▶ PASSAGE SHOWN
All of lore.kernel.org
 help / color / mirror / Atom feed
* Racy loop device reuse logic
@ 2022-01-13 15:47 Jan Kara
  2022-01-19  8:52 ` Jan Kara
  0 siblings, 1 reply; 9+ messages in thread
From: Jan Kara @ 2022-01-13 15:47 UTC (permalink / raw)
  To: Karel Zak; +Cc: util-linux, linux-block, Tetsuo Handa

Hello,

Tetsuo has been doing some changes to the loop device shutdown in the
kernel and that broke LTP that is doing essentially the following loop:

while :; do mount -o loop,ro isofs.iso isofs/; umount isofs/; done

And this loop is broken because of a subtle interaction with systemd-udev
that also opens the loop device. The race seems to be in mount(8) handling
itself and the altered kernel timing makes it happen. It look like:

bash					systemd-udev
  mount -o loop,ro isofs.iso isofs/
    /dev/loop0 is created and bound to isofs.iso, autoclear is set for
    loop0
  					opens /dev/loop0
  umount isofs/
  loop0 still lives because systemd-udev still has device open
  mount -o loop,ro isofs.iso isofs/
    gets to mnt_context_setup_loopdev()

▶ WRITTEN EXERCISE A
Please check the message about the racy loop device reuse against these three statements, answering yes or no for each and quoting the words that decide it: (i) the loop being run mounts and unmounts isofs.iso over and over; (ii) after the umount, loop0 is released at once; (iii) the author locates the race in the kernel's loop driver.
▶ WRITTEN EXERCISE B
Write the next part of the loop device race message, picking up after its final line.

▶ Saved entries
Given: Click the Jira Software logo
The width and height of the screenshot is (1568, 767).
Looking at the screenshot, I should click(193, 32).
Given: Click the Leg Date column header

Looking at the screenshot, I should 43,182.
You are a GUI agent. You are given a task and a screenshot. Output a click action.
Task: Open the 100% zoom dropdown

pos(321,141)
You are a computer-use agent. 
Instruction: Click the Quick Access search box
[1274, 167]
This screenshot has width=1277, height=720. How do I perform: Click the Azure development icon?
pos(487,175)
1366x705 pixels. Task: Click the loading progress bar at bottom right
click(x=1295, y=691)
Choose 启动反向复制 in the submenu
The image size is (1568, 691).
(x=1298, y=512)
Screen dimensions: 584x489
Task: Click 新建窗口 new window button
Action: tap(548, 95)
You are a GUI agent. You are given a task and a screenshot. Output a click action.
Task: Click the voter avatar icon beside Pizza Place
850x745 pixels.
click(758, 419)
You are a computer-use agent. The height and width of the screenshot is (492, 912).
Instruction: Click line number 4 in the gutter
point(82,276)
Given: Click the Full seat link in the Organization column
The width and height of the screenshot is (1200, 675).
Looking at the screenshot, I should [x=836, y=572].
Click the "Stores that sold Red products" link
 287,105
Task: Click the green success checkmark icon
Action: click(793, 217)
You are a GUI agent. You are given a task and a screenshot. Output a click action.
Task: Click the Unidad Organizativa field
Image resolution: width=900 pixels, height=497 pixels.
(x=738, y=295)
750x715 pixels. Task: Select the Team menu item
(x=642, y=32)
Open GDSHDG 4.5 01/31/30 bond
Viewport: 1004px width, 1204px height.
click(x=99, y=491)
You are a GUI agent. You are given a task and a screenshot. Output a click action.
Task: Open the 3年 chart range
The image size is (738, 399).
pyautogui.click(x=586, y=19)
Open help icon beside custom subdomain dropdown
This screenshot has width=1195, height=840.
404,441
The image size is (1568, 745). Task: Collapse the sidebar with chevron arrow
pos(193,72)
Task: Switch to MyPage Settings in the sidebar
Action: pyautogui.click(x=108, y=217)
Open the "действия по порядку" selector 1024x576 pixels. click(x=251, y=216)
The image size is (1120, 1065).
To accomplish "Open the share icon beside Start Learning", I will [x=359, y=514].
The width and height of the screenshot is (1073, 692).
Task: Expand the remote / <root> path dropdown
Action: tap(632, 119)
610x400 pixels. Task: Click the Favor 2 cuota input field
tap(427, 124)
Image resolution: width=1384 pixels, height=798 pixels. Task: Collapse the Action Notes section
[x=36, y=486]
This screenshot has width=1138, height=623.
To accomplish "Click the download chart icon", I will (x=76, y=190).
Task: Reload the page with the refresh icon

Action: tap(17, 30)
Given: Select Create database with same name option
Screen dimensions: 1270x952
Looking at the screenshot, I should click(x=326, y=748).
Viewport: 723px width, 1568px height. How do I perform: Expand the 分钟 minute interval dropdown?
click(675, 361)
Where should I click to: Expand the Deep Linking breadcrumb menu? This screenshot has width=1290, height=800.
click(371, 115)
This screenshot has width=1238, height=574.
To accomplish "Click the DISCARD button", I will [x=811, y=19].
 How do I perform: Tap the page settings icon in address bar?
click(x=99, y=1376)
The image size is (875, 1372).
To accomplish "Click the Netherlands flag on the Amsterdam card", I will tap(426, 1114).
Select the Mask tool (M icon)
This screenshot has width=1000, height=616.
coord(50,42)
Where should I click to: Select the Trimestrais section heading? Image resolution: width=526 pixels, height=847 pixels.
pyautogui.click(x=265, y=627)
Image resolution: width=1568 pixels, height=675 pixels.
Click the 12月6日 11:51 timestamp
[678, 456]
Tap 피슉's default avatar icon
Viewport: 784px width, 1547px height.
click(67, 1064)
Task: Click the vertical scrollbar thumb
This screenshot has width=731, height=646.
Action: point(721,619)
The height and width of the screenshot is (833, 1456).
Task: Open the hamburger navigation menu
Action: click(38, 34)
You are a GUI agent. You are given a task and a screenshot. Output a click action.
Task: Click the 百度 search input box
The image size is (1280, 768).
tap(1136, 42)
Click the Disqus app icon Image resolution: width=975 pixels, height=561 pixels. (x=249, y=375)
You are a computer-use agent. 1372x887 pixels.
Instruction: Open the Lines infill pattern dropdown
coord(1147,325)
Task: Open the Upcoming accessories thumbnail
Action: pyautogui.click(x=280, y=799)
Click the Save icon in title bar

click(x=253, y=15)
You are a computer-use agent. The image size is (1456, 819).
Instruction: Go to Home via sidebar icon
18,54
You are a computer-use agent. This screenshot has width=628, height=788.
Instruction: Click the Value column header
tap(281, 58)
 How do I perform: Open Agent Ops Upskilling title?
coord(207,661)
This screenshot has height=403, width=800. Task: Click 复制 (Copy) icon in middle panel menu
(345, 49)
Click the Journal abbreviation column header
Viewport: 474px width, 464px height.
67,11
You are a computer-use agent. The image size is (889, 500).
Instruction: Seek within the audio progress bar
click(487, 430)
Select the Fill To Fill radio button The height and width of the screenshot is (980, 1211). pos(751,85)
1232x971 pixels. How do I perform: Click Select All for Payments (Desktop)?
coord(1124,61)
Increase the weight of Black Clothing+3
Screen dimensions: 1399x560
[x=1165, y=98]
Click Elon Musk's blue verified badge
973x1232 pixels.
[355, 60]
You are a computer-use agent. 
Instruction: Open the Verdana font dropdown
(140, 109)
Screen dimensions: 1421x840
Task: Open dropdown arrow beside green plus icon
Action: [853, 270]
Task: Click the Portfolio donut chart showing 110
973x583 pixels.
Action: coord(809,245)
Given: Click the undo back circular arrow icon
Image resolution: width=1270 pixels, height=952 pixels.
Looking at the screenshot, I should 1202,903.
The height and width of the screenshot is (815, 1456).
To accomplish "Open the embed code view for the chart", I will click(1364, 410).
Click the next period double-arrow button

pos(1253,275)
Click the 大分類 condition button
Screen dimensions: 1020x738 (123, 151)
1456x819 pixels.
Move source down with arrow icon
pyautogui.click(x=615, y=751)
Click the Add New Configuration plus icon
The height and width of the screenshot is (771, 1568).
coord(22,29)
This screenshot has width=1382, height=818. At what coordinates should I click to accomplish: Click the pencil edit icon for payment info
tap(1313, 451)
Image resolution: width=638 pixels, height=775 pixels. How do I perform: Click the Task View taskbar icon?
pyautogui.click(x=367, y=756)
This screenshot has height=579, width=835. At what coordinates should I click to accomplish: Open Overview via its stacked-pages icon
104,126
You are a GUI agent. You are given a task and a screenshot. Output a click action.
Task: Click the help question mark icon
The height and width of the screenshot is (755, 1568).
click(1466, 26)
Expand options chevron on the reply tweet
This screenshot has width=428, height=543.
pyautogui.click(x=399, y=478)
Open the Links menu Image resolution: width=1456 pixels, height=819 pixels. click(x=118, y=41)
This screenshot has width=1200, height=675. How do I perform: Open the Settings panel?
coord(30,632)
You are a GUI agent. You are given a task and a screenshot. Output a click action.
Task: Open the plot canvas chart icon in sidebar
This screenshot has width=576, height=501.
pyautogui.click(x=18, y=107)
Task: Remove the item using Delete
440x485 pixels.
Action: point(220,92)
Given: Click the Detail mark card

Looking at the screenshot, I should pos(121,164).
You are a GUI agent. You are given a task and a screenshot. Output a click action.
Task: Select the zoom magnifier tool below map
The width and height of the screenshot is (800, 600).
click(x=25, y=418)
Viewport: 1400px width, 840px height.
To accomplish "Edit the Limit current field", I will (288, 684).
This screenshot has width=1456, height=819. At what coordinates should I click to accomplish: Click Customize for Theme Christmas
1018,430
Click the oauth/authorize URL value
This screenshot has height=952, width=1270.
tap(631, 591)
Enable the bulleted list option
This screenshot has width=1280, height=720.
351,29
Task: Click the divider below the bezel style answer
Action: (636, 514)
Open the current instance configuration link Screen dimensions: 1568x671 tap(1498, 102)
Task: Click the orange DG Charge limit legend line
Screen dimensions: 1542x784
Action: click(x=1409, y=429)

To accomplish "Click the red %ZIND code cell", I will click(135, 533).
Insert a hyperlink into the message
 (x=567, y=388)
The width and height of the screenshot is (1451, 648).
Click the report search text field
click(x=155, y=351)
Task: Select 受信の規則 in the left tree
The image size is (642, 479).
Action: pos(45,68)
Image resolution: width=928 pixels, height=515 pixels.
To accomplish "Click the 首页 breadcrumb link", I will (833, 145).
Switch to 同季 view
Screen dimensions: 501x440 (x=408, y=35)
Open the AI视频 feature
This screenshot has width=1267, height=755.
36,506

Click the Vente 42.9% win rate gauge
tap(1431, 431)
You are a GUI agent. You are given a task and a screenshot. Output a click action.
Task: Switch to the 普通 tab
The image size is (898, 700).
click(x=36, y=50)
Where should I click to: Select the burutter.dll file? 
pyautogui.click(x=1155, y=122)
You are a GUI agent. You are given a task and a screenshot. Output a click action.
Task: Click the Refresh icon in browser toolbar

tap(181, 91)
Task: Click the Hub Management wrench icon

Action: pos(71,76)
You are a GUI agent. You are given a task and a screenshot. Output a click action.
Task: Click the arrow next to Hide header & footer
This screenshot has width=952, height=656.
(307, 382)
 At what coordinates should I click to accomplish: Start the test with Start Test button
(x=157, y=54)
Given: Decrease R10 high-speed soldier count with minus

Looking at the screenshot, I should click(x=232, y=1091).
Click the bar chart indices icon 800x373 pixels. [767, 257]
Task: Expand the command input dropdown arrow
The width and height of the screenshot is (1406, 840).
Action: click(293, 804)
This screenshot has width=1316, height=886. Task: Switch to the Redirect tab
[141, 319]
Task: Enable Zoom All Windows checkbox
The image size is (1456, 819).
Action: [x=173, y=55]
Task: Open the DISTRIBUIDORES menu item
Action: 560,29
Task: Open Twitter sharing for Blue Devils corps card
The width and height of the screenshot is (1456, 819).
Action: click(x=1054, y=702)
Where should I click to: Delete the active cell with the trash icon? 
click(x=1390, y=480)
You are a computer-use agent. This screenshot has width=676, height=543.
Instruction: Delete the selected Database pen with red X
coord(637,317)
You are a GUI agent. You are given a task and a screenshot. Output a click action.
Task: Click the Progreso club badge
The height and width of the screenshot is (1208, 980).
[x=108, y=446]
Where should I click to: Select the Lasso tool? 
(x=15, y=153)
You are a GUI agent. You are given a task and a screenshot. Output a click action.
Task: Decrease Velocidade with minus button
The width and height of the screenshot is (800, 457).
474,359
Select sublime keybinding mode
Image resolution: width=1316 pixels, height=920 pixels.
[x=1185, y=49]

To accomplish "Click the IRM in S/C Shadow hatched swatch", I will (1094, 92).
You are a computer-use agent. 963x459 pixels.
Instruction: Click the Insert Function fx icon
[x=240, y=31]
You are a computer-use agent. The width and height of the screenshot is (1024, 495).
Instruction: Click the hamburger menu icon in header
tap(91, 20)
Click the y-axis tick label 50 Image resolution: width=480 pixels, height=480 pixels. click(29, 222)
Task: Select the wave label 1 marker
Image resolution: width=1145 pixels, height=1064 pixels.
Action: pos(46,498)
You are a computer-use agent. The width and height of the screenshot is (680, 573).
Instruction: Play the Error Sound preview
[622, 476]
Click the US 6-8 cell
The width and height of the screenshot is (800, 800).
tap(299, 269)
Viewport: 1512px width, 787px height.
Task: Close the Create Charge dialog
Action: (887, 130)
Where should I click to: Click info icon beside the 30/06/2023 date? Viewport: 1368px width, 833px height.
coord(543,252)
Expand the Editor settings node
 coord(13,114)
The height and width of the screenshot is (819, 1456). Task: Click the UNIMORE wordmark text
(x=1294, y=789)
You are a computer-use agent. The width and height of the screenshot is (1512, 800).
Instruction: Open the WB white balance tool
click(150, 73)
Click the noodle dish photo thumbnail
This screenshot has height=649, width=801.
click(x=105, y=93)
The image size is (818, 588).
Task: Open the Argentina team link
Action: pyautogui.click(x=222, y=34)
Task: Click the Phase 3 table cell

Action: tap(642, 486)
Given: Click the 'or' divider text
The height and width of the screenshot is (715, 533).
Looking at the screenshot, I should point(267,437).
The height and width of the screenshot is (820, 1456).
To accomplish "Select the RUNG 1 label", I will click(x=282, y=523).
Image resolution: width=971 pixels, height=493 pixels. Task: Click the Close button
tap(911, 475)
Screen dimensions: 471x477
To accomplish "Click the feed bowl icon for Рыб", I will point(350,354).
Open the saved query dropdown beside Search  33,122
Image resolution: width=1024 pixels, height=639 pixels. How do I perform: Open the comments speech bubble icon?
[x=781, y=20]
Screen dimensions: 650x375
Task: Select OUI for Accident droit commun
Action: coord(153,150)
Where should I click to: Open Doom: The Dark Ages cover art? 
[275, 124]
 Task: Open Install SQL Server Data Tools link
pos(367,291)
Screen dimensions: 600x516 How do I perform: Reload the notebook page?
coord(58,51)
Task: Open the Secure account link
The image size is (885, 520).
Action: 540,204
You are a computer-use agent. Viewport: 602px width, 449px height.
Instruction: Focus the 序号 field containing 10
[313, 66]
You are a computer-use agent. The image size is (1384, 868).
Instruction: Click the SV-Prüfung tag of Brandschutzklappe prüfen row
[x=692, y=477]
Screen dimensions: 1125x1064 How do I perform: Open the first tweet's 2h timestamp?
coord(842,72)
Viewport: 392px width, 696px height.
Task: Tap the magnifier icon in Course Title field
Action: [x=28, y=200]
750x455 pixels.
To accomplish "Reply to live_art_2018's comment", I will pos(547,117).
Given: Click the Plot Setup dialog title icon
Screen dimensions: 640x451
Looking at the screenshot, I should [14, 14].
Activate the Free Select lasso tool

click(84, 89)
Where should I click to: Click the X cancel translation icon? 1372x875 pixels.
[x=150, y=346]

▶ RESPONSE A
(i) Yes: "while :; do mount -o loop,ro isofs.iso isofs/; umount isofs/; done"
(ii) No: "loop0 still lives because systemd-udev still has device open"
(iii) No: "The race seems to be in mount(8) handling itself"

▶ RESPONSE B
      loopcxt_find_overlap()
      sees loop0 is still valid and with proper parameters
      reuse = true;
					close /dev/loop0
					  last fd closed => loop0 is
					    cleaned up
      loopcxt_get_fd()
        opens loop0 but it is no longer the device we wanted!
    calls mount(2) which fails because we cannot read from the loop device

It seems to me that mnt_context_setup_loopdev() should actually recheck
that loop device parameters still match what we need after opening
/dev/loop0 (if LOOP_GET_STATUS ioctl succeeds on the fd, you are guaranteed
the loop device is in that state and will not be torn down under your
hands). What do you think?

								Honza
-- 
Jan Kara <jack@suse.com>
SUSE Labs, CR

^ permalink raw reply	[flat|nested] 9+ messages in thread

* Re: Racy loop device reuse logic
  2022-01-13 15:47 Racy loop device reuse logic Jan Kara
@ 2022-01-19  8:52 ` Jan Kara
  2022-01-19 11:30   ` Tetsuo Handa
  2022-01-19 11:39   ` Karel Zak
  0 siblings, 2 replies; 9+ messages in thread
From: Jan Kara @ 2022-01-19  8:52 UTC (permalink / raw)
  To: Karel Zak; +Cc: util-linux, linux-block, Tetsuo Handa

Ping? Any opinion?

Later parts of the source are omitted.